**What is required**
Return every line of the listing exactly as written.

**Source information**
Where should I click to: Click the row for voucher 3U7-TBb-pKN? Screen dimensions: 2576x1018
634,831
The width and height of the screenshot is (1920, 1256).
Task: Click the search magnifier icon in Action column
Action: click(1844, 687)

**Written solution**
Where should I click to: Click the row for voucher 3U7-TBb-pKN? Screen dimensions: 2576x1018
634,831
The width and height of the screenshot is (1920, 1256).
Task: Click the search magnifier icon in Action column
Action: click(1844, 687)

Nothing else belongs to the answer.